(A run of records)
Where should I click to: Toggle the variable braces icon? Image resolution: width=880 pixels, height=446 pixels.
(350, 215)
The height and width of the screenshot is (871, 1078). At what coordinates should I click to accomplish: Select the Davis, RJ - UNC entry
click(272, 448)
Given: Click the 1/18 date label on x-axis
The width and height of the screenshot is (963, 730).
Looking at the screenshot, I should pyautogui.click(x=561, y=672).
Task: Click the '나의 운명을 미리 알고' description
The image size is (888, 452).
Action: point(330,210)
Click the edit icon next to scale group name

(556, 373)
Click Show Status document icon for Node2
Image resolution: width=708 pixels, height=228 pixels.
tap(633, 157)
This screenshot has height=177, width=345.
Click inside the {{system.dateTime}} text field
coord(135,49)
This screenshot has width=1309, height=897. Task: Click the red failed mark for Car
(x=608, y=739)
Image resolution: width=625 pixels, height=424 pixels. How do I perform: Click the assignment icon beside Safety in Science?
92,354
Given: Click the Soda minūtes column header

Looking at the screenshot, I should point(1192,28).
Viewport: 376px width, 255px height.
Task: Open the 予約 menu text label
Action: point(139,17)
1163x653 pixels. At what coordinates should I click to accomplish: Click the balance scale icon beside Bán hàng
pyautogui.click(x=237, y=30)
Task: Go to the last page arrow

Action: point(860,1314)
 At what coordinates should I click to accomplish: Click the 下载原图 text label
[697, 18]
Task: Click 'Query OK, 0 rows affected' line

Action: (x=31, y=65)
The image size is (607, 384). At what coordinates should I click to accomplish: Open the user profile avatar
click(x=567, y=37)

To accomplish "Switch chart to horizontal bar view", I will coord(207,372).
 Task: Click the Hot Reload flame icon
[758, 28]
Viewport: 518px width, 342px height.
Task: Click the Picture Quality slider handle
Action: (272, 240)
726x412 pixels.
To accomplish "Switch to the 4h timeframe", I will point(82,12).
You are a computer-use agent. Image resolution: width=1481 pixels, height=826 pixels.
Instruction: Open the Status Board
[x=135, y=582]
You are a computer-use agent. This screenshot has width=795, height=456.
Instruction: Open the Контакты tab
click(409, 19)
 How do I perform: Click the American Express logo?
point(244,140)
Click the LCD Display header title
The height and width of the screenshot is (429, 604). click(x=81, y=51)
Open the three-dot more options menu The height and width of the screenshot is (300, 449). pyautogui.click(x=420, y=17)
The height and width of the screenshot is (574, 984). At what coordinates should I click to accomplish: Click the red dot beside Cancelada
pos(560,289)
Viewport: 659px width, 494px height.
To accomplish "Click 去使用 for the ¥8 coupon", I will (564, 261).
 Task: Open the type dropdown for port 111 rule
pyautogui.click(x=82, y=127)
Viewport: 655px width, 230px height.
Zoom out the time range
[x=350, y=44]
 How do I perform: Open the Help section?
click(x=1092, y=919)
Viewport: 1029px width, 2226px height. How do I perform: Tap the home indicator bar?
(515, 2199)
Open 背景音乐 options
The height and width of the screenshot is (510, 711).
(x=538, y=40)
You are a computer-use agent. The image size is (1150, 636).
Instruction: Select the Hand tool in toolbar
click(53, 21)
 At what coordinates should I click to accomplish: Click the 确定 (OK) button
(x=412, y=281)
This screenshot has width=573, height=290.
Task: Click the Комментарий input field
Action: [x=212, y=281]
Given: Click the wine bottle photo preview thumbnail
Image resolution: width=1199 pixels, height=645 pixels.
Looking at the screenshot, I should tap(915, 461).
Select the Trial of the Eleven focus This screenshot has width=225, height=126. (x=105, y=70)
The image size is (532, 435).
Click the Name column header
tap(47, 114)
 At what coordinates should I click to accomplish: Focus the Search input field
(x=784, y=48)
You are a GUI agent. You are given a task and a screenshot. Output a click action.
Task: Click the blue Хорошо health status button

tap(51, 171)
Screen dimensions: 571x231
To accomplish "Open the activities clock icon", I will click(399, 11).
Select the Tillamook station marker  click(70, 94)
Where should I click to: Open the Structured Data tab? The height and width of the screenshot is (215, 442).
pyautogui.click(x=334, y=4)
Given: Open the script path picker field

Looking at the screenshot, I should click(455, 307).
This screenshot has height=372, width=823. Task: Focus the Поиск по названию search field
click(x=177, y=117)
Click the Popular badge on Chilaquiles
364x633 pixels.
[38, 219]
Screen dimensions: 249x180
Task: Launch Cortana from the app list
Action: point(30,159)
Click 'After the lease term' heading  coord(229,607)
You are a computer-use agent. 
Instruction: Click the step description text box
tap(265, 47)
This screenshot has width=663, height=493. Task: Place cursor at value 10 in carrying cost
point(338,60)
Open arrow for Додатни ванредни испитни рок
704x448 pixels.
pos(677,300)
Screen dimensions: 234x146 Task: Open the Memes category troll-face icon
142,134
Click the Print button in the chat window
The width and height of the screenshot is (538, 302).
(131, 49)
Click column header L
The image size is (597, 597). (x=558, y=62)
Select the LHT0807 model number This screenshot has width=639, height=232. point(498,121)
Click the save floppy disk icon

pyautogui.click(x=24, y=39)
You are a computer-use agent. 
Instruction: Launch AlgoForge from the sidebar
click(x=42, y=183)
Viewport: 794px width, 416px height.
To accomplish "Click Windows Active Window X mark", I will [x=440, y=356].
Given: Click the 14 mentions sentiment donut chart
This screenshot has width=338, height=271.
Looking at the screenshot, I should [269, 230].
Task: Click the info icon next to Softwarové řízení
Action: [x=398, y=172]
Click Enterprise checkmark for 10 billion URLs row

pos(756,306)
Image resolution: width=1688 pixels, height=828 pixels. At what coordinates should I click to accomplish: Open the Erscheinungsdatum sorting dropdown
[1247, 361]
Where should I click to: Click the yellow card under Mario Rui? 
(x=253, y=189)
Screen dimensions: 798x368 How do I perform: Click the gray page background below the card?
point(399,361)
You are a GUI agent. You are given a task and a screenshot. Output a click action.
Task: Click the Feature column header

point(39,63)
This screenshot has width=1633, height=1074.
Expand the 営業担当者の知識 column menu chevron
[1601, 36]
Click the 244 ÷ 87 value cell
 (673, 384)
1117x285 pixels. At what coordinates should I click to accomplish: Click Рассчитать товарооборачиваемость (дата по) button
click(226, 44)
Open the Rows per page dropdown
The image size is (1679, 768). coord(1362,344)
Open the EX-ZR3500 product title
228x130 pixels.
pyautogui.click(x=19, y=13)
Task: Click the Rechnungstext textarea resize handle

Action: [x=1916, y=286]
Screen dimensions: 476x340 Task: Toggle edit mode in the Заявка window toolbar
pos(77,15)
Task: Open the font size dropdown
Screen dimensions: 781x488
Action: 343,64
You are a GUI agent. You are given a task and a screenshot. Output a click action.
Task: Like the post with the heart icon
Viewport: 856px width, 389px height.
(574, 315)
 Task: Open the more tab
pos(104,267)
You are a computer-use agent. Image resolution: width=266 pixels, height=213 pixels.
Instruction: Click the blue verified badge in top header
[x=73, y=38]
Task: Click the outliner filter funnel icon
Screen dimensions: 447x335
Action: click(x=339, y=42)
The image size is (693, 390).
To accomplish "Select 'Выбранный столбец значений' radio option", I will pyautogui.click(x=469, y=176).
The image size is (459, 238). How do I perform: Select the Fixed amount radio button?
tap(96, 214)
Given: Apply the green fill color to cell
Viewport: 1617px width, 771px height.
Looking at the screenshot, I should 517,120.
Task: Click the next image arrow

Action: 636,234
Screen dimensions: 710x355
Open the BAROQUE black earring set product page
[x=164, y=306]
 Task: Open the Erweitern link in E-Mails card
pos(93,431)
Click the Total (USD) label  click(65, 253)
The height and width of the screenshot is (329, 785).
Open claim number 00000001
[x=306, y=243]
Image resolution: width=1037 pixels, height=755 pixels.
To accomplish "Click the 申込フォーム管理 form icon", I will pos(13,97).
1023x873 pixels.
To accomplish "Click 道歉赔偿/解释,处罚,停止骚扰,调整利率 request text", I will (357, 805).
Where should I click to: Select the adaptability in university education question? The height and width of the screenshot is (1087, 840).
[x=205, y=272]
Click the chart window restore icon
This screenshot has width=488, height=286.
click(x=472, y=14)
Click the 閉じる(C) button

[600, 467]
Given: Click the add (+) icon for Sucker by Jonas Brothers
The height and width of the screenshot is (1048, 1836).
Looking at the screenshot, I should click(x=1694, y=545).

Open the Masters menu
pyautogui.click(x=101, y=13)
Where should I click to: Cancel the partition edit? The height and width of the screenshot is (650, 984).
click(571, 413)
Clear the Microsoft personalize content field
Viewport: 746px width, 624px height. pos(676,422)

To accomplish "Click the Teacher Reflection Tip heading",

## What to work on
Count the lines in the items above that contain the string "badge", treating case as significant. Give only the number.

## Expected answer
2